SPEKTRA Edge ActivityLogs and ResourceChangeLogs
The audit store for logs is implemented in the
audit/logs_store/v1/store.go
file. This interface also uses
the WideColumn store under the hood. We are mapping to KeyedValues
each ActivityLog
and ResourceChangeLog
.
Activity Logs
For ActivityLog, mapping is the following:
- A lot of fields are used to create
uid.Key
/uid.SKey
:scope
,request_id
,authentication
,request_metadata
,request_routing
,authorization
,service
,method
,resource.name
,resource.difference.fields
,category
,labels
. - Name field contains scope and binary key
uid.Key
. However, when logs are saved, this is often not present in the request (value is allocated on the server side). - Each event in the
events
array is mapped to a singledataentry.ColumnValue
. Then, we have two additional special Column values: fieldsresource.difference.before
andresource.difference.after
.
ActivityLog typically has 3 events: client message, server message, and exit code. It may be much longer for streaming calls, and be pretty long.
This is how ActivityLog Event maps to ColumnValue
in WideColumn:
- The whole event is marshaled into binary data and passed to ColumnValue.
- Family field is always equal to one static value,
ALStoreColumnType
. It should be noted that all ActivityLogs use one single ActivityLog column family! - We extract the time value from ActivityLog Event and use it as a Time in ColumnValue. Note that in V2 format WideColumn only uses second precision for times!
- Additional column key will contain event type (client msg, server msg…), and nanoseconds part of the timestamp. This is important if ActivityLog contains streaming messages and we have more than one of a single type within a second! This is how the column key type protects against overwrites.
Pre&Post object diffs from ActivityLogs will be mapped to ColumnValue:
- The whole object is marshaled into binary data and passed to ColumnValue.
- Column family is just equal to the const value of
ALStoreColumnType
. - Timestamp is equal to the first event from ActivityLog
- Column key contains the type (before OR after field values) with nanoseconds from the timestamp. This timestamp is not necessary, this is just to provide a similar format to those of events.
Resource Change Logs
ResourceChangeLogs have the following mapping to KeyedValues:
- A lot of fields are used to create
uid.Key
/uid.SKey
:scope
,request_id
,authentication
,service
,resource.type
,resource.name
,resource.pre.labels
,resource.post.labels
. - Name field contains scope and binary key
uid.Key
. However, when logs are saved, this is often not present in the request (value is allocated on the server side). - ResourceChangeLogs are a bit unique - but we marshal the whole of them to binary data, and they are forming ColumnValue types.
Each ResourceChangeLog typically has two ColumnValues because we are saving it twice: The first time, before the transaction concludes (so we have a chance to protest before allowing commitment), then after the transaction concludes.
In summary, ColumnValue is formed this way:
- Binary data contains the whole log marshaled
- Column family is set to the constant variable value of
StoreColumnType
. - Time is extracted from request time (first client message received).
- Column key is also used, we have one value
StoreColumnPreCommitType
when thetransaction.state
field of ResourceChangeLog is equal toPRE_COMMITTED
, otherwise, it isStoreColumnFinalizedType
.
If you check the NewStore
constructor in the
audit/logs_store/v1/store.go
file, you will notice that, unlike in
monitoring store, we have quite big uid.KeyFieldsDescriptor
instances
for Resource change and Activity logs, and a ready set of indices, not
just a common prefix.
If you analyzed monitoring time series storage querying and writing, then checking the same for Audit logs will be generally simpler. They follow the same principles with some differences:
- In monitoring we had two descriptors per TimeSeries, in Audit we have one descriptor for activity and another for resource change logs.

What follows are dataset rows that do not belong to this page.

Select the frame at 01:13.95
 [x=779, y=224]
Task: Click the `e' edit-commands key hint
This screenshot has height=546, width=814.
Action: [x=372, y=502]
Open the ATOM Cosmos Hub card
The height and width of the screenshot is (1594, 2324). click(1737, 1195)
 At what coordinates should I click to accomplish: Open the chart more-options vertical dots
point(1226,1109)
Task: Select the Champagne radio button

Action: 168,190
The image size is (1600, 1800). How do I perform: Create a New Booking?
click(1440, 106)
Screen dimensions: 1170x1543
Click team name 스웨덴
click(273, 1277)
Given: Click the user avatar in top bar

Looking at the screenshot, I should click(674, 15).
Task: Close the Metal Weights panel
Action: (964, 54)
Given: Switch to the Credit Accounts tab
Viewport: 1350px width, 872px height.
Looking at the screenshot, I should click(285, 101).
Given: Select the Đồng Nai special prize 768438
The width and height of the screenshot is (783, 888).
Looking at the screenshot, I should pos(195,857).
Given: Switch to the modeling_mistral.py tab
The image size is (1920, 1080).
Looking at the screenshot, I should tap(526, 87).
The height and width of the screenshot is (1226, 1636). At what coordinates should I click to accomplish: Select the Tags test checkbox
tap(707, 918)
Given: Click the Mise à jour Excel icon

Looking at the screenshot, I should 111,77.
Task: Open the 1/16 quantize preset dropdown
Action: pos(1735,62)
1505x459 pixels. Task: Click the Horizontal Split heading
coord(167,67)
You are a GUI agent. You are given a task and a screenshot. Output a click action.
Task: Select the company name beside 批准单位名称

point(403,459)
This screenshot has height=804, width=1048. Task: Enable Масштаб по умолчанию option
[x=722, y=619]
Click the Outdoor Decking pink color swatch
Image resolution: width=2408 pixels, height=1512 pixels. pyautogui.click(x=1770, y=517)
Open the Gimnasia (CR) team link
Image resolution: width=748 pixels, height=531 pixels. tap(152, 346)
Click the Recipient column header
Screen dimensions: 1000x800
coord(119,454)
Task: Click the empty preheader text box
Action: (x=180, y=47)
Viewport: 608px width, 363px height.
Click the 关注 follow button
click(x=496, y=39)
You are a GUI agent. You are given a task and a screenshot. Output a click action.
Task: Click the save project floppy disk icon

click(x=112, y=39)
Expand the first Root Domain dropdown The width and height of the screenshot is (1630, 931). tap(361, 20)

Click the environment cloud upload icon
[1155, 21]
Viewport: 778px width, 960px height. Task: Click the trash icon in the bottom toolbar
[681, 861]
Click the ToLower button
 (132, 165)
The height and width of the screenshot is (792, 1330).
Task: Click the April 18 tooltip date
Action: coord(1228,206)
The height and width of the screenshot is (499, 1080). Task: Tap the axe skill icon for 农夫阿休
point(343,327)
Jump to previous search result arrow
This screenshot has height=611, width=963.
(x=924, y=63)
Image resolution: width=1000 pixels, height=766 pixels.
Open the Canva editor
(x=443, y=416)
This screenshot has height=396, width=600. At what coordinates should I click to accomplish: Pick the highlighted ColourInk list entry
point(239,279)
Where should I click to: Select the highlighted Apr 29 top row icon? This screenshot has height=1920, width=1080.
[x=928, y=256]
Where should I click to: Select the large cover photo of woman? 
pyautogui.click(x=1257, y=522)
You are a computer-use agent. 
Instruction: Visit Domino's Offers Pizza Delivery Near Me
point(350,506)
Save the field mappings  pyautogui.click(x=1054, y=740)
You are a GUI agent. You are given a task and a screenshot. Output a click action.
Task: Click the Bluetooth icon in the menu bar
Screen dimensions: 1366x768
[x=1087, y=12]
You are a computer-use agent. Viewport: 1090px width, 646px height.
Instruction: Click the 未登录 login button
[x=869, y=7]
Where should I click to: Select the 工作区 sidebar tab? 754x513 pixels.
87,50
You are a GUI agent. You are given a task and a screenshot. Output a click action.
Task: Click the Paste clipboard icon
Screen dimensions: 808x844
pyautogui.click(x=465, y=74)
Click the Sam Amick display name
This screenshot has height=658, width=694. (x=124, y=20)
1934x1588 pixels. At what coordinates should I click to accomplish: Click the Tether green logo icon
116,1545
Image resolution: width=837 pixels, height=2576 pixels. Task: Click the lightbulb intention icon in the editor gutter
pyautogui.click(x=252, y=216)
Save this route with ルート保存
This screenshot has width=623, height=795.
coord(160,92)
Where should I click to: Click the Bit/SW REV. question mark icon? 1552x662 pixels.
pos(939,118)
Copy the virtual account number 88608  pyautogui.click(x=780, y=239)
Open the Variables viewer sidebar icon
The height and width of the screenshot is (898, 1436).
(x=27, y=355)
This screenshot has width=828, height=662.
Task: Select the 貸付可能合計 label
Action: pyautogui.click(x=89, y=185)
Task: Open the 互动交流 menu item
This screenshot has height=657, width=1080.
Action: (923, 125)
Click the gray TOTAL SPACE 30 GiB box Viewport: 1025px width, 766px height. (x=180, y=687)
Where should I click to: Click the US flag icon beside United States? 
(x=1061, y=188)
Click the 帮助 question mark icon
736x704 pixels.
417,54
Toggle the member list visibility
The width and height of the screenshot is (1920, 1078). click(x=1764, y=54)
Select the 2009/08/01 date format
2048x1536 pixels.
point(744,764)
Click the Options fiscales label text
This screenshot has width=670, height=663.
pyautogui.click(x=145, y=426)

- Specific for resource change logs: We call
SaveResourceChangeLogsCommitState
and use internally againSaveResourceChangeLogs
, which is used for saving logs PRE COMMIT state. - For both Activity and ResourceChange logs we don’t require descriptors, usually labels are empty sets anyway, we have already large sets of promoted indices and labels, and this is useful for bootstrap processing when descriptors may not be there yet.
- When we query resource change logs, we don’t need to resolve any
integer keys, because whole logs were saved, see
onBatch
function. We only need to handle separate entries for the commit state. - When we query logs, we will get all logs up to second precision. It means, that even if we have a super large amount of logs in a single second, we cannot split them, continuation tokens (next page tokens) must be using second precision, as required by V2 storage format.
- Because logs are sorted by timestamp, but with second precision, we need to re-sort again anyway.
Things could be improved with the v3 SPEKTRA Edge wide-column version.